Women's Rights News (Photo : Women's Rights News / Facebook)

For at least a few days now, the shared consciousness of tens of thousands of people who follow news about women's rights has been focused on a clothing store in Sweden --- in particular on two mannequins in the women's undergarment area.

No, it's not the lingerie the two are wearing that's garnered so much attention, but the fact that the two fashion figures are, well, full-figured, including proportions that approximate softer stomachs, fuller thighs and generally more realistic proportions than traditional department store models.

Most mannequins in the U.S. range between slender sizes 4 to 6, while American women on average fit a size 14.

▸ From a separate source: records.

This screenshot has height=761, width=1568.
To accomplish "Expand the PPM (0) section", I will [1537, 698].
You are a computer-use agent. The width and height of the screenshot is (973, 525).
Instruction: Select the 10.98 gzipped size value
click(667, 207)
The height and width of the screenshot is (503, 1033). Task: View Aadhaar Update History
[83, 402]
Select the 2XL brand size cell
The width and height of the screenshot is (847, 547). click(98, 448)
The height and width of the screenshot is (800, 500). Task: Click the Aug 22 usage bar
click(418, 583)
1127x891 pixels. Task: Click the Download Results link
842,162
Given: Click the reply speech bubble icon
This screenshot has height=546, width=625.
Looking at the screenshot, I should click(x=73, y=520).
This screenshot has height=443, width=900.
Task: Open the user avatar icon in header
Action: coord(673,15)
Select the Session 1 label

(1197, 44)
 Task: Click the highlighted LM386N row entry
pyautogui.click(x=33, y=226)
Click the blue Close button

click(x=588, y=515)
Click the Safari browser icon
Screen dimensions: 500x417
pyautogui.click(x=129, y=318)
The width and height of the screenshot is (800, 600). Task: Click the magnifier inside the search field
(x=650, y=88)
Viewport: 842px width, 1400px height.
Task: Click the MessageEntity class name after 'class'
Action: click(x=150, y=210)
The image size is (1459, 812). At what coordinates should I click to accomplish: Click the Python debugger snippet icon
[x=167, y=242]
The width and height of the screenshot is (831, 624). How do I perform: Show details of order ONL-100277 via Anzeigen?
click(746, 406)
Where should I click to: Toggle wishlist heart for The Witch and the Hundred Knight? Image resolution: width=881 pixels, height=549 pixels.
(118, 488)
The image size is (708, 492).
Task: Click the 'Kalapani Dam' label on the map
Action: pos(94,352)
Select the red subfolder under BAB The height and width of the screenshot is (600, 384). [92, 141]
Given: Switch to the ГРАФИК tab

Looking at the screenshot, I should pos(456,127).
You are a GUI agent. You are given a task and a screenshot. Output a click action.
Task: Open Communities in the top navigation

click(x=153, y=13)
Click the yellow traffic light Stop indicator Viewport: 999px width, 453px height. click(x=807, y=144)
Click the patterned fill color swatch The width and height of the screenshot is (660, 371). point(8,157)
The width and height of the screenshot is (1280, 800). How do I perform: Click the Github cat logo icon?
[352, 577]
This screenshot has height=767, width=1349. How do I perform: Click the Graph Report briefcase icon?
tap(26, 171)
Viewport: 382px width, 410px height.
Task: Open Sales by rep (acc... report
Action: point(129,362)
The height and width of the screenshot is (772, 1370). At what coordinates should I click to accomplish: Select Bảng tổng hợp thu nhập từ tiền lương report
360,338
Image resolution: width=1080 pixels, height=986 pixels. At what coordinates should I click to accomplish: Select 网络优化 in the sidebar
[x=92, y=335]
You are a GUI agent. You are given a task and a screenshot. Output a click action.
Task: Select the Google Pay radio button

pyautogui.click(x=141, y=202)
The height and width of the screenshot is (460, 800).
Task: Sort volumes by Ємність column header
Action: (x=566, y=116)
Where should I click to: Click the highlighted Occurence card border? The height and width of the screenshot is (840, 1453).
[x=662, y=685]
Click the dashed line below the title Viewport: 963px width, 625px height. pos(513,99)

A blogger at Women's Rights News posted a photo of the store mannequins to Facebook on March 12 and by midnight March 16 (Eastern Time) nearly 57,000 Facebook users "liked" the post, more than 17,400 people had shared the photo with others in the social network and just over 3,000 views had commented on the photo. By far, the majority of those who commented on the display liked what they saw.

"Beautiful, no bones sticking out..." wrote one viewer, with another saying, "this is shockingly realistic. I suddenly feel a lot less self-loathing."

 Said another supportive Facebook user: "About time. Most people don't look like the mannequins in the stores. They are too thin and well, it discourages me from buying from alot of stores because I won't look like that in the outfit in the window. Now with the new mannequins, I think more people are apt to shop there now."

Shine, the Yahoo! news service that focuses on woman-oriented topics, said it was believed at one point that the mannequins were displayed at H&M in Sweden, but a spokesperson told Shine the image was not taken in the H&M.

"At this time, we are not using this type of mannequin, but we do not rule of the possibility of doing so in the future," the spokesperson said.

Mannequins have been used for thousands of years, but only showed up in store window fashion displays in the 1800s during the Industrial Revolution.

Modern-day mannequins have long been criticized for having tiny proportions. In 2007, British health officials demanded stores in London's high-fashion district stop uber-thin models. Club Monaco suffered the wrath of the women's rights movement in 2010 when it featured mannequins with protruding spines and clavicles.

Then again, a recent study in the Journal of Consumer Research showed women experience a drop in their self-esteem exposed to models of any size.